Both coalitions are determined to convince the people that they are a better choice to be entrusted with the power to rule and govern this country.

Prime Minister Najib Abdul Razak’s administration has announced its Government Transformation Programme (GTP) which contains more than 7,000 nationwide activities, over 2,000 projects and 100 programmes.

GTP aims to address teething issues such as gaining access to quality and affordable education, crime prevention, reducing corruption, addressing poverty, upgrading infrastructure in the rural areas and improving public transportation.

These are long-standing issues which have a direct impact on the people’s standard of living. His administration has asked to be given 12 months to deliver some significant results.

Najib’s main concern is the cooperation of the civil service to help implement the vast ranging activities and programmes. Past programmes and plans had hit the brick wall due to a lack of enthusiasm from the civil servants and a poor coordination and management from the executives.

Not to be outdone, the newly minted Pakatan informal coalition has unveiled its common platform which defines the coalition’s position on various areas e.g. education, economy, healthcare, women, labour, security, language, culture and others.

Most significantly, the Pakatan leadership has promised to implement the Equal Opportunity Act to address any potential victimisation and marginalisation. The coalition has vowed to move beyond the race affirmative policy.

Ketuanan Melayu vs Ketuanan Rakyat

The New Economy Policy which promotes selective treatment and special privileges based on race is a crucial and serious issue. This issue has not been properly addressed by both coalitions.

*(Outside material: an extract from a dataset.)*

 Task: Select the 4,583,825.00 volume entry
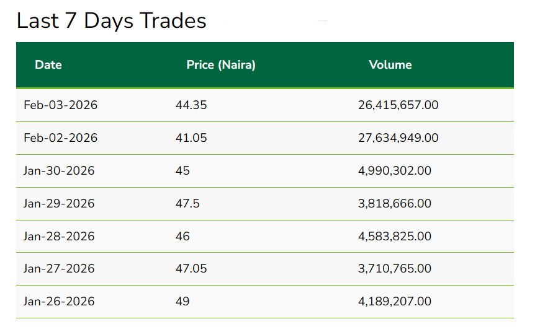click(x=395, y=237)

While BN has chosen to liberalise certain sectors which are not dominantly controlled by the Malays, it has steered clear of any suggestion to promote meritocracy in the country.

The coalition leader, Umno, believes that there is still some attraction in its propaganda as the anointed protector and defender of Malay supremacy.

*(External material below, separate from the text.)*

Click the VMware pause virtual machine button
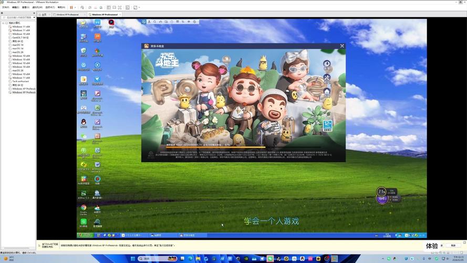 [x=71, y=7]
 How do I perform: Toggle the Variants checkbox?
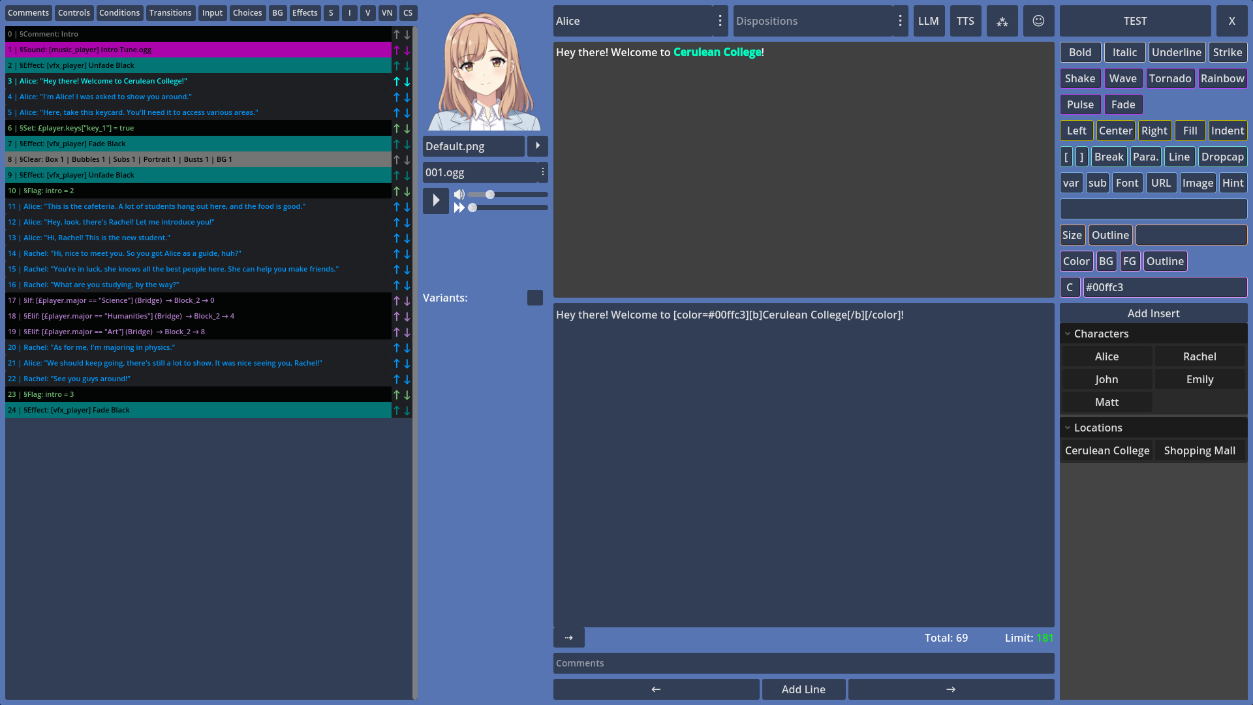point(534,298)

The party has been using the federal resources to promote this agenda through the secretive and controversial Biro Tata Negara courses which are purportedly conducted to imbue nationalism and patriotism.

In actual fact, the courses were used as propaganda tool by the party to strengthen its position within the Malay-Bumiputera electorates which it sees as key to its electoral success.

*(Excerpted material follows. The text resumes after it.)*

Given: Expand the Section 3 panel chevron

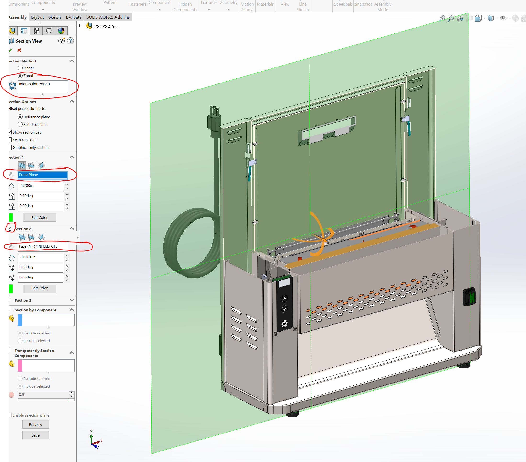Looking at the screenshot, I should [72, 300].
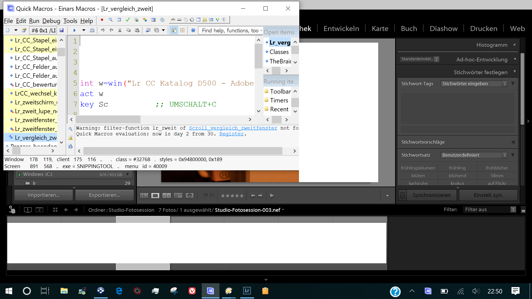The image size is (532, 299).
Task: Toggle the filter lock switch beside Filter aus
Action: click(x=523, y=210)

The main problem with BN’s approach is that real wealth is not distributed to the vast majority of needy ones. Instead, the NEP has been manipulated and abused to enrich a selected few and fuelled massive corruption within the system.

Pakatan has countered with its pledge to do away with the race affirmative policy and move towards a need based policy. It argues that this policy will eventually help those who really it.

Naturally, its ‘ketuanan rakyat’ (people supremacy) approach is popular with the minorities.

However, it stops short of explaining how it intends to help build the confidence of Malay community especially the civil servants, rural folks and small business community that they will not be overwhelmed by competition and market forces.

It is rather naïve for the Pakatan coalition to expect their ‘ketuanan rakyat’ or need-based policy to be successful without successfully addressing the inferiority and psyche barrier of the Malays to accept such drastic changes.